*** Opening of Supplied entries ***
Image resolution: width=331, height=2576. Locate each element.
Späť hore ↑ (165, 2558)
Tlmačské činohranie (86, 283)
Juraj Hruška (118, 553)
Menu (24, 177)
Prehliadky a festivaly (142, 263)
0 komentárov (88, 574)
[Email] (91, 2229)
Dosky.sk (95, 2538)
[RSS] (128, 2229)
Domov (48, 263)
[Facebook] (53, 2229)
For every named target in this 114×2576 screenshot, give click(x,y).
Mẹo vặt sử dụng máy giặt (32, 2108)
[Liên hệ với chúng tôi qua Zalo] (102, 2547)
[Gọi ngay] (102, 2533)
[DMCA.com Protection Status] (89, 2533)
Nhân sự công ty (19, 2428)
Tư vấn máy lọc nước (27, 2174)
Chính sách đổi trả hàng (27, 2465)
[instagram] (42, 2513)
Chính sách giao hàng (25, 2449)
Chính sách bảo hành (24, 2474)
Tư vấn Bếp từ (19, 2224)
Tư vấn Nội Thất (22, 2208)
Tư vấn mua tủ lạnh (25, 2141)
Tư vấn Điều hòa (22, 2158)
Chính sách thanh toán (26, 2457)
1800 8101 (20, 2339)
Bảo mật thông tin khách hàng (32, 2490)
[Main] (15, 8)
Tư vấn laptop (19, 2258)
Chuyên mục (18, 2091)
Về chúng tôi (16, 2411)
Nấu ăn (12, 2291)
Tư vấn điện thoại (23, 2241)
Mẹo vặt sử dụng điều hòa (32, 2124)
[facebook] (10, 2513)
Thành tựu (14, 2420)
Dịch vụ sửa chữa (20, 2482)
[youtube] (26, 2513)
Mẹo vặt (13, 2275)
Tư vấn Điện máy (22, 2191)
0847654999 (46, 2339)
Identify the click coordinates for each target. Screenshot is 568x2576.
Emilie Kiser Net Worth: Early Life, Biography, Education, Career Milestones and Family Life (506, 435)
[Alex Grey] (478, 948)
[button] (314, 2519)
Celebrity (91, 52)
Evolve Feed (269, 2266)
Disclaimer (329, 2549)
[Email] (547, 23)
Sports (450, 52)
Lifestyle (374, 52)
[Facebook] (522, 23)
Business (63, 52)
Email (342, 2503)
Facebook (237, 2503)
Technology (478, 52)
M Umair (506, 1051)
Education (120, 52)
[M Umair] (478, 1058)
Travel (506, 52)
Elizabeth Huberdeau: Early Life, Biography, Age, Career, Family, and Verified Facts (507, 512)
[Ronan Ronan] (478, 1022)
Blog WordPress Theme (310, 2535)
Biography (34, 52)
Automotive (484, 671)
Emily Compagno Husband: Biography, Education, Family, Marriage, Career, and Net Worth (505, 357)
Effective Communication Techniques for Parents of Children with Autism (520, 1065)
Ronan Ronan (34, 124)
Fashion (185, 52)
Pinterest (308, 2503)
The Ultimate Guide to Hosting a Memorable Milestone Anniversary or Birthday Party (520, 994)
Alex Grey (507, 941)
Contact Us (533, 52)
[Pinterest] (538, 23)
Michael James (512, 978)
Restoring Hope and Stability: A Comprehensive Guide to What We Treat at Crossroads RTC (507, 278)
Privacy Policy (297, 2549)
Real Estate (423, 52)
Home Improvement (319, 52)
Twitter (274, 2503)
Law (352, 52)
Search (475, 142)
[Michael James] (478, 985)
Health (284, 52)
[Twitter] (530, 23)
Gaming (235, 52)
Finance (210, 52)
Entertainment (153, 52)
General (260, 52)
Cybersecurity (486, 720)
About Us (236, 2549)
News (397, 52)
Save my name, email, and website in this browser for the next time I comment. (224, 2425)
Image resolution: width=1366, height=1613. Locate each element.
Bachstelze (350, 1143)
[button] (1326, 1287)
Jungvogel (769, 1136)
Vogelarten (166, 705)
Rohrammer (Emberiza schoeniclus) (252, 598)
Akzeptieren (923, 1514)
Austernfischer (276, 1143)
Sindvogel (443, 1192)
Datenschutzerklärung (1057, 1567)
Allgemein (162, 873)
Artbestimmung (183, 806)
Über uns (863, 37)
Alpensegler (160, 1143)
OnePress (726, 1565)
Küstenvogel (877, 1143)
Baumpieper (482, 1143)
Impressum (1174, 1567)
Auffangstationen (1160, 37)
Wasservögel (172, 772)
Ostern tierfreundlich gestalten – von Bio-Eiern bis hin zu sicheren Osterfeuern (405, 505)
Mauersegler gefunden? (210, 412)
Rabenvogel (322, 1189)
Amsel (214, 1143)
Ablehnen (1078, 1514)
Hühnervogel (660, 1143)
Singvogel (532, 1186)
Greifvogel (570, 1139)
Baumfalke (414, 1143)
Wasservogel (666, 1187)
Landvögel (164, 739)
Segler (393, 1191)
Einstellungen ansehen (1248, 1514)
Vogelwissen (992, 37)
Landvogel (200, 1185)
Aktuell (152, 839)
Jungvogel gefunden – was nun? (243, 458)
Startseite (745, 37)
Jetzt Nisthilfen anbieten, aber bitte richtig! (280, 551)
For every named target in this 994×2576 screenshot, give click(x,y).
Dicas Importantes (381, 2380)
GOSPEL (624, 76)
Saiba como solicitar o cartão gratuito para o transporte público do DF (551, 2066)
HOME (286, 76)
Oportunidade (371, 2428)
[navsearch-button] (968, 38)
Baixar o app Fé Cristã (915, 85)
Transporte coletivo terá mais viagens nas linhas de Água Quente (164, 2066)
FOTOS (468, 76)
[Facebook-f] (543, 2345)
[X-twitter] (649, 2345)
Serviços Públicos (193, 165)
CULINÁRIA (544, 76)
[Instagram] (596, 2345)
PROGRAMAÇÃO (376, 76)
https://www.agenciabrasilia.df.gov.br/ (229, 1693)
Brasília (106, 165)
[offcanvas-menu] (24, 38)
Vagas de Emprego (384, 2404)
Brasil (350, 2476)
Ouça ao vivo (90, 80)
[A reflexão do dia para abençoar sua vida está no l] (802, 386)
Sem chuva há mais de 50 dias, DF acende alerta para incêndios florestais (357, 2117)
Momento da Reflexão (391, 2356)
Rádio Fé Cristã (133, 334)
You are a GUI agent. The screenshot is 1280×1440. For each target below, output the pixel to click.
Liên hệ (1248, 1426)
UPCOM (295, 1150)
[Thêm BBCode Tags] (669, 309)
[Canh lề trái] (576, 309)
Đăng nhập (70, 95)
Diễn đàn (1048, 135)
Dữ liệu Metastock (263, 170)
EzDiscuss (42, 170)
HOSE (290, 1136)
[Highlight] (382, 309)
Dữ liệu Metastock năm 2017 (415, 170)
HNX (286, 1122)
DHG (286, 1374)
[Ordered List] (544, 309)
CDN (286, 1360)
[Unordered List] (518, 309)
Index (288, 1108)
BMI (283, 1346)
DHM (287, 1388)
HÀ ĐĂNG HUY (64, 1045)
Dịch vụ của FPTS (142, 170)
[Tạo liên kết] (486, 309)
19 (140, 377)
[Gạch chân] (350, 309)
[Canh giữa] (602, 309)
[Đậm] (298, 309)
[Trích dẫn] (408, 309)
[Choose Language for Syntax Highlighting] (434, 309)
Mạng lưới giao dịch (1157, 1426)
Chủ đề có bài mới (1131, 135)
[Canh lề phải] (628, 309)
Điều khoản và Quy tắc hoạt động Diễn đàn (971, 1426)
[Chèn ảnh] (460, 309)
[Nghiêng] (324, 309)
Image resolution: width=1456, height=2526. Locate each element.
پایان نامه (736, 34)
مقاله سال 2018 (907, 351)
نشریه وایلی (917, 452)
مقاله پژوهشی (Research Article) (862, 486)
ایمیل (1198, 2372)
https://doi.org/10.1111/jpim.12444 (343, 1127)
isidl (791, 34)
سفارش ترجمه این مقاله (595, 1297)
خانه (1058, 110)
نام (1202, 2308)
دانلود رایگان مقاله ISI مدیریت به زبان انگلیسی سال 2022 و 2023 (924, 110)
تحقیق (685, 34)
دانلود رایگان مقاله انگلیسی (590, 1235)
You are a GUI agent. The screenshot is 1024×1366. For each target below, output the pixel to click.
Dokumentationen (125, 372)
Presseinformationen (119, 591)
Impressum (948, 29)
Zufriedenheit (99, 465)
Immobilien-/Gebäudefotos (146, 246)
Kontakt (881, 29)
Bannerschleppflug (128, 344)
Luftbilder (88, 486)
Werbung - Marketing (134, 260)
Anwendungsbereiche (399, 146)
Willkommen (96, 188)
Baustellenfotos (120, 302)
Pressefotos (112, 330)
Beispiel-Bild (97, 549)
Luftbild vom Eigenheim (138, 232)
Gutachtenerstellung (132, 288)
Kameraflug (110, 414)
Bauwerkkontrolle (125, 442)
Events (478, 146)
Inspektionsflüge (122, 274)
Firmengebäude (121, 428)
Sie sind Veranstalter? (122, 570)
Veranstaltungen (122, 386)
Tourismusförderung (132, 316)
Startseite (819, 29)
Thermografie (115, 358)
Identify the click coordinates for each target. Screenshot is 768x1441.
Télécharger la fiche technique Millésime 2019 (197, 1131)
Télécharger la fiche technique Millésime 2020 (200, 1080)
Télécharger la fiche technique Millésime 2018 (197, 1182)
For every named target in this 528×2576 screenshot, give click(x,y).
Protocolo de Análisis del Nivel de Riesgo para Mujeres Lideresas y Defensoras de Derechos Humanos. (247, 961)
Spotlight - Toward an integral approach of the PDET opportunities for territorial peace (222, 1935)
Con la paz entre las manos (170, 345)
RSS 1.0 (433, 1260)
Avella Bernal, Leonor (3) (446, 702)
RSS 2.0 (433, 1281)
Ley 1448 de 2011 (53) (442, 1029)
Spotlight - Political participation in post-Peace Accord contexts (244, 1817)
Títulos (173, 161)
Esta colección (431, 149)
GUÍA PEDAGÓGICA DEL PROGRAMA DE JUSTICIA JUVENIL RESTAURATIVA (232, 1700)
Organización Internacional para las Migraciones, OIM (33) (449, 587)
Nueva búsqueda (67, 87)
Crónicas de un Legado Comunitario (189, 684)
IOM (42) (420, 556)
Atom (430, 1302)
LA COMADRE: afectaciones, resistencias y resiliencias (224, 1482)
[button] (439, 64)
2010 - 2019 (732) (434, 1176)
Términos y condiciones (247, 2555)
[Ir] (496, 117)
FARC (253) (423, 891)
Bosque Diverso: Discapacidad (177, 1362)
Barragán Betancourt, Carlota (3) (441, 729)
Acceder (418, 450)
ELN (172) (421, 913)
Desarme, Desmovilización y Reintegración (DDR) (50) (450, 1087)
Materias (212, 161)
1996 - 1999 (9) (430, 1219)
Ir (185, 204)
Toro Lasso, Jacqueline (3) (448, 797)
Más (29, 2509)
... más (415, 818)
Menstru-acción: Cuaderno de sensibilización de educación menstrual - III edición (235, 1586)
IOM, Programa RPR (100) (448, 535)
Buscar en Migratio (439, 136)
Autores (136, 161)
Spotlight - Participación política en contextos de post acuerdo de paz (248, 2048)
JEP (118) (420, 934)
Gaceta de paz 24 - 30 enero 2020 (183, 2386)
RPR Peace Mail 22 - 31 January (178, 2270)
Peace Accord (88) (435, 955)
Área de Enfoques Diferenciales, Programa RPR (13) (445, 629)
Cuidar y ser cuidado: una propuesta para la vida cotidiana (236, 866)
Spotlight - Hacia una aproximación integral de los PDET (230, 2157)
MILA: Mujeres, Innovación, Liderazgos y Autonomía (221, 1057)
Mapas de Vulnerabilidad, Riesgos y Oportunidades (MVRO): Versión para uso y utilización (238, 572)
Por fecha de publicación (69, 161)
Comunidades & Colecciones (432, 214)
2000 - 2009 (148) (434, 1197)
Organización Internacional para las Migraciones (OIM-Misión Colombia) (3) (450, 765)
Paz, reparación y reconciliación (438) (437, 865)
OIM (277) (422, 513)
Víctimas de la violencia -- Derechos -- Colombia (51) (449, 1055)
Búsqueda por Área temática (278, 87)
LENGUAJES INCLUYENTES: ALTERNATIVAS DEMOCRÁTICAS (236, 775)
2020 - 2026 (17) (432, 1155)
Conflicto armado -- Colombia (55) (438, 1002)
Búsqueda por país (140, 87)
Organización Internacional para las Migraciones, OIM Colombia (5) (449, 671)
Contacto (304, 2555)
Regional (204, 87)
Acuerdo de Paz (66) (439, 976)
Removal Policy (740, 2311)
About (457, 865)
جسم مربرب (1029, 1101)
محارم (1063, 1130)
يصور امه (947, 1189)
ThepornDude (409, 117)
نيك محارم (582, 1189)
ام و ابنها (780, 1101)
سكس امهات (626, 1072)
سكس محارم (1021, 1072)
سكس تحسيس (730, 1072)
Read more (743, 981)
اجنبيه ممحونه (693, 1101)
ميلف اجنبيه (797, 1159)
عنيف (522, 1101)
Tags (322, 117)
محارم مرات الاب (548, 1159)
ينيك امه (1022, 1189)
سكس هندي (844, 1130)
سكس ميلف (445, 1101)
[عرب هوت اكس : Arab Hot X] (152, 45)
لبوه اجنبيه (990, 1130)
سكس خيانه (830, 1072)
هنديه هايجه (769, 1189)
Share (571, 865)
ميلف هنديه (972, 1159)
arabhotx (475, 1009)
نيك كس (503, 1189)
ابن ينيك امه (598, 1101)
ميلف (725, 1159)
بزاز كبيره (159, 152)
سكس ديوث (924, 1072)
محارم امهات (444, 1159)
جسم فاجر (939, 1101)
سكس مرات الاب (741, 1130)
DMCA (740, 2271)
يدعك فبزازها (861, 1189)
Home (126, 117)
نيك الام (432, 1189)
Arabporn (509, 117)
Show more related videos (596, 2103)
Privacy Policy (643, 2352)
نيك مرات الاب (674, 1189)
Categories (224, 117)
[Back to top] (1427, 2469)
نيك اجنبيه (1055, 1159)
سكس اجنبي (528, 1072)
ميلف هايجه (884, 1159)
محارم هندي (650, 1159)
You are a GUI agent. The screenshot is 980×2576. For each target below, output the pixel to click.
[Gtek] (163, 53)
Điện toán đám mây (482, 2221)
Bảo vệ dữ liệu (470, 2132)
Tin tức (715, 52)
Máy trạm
*** Close of Supplied entries ***
(Required action):
Reproduce the lines of the entries above from the one with "https://doi.org/10.1111/jpim.12444 (343, 1127)" to the one with "دانلود رایگان مقاله انگلیسی (590, 1235)", both included, exactly and without any other line.

(Result of this task):
https://doi.org/10.1111/jpim.12444 (343, 1127)
isidl (791, 34)
سفارش ترجمه این مقاله (595, 1297)
خانه (1058, 110)
نام (1202, 2308)
دانلود رایگان مقاله ISI مدیریت به زبان انگلیسی سال 2022 و 2023 (924, 110)
تحقیق (685, 34)
دانلود رایگان مقاله انگلیسی (590, 1235)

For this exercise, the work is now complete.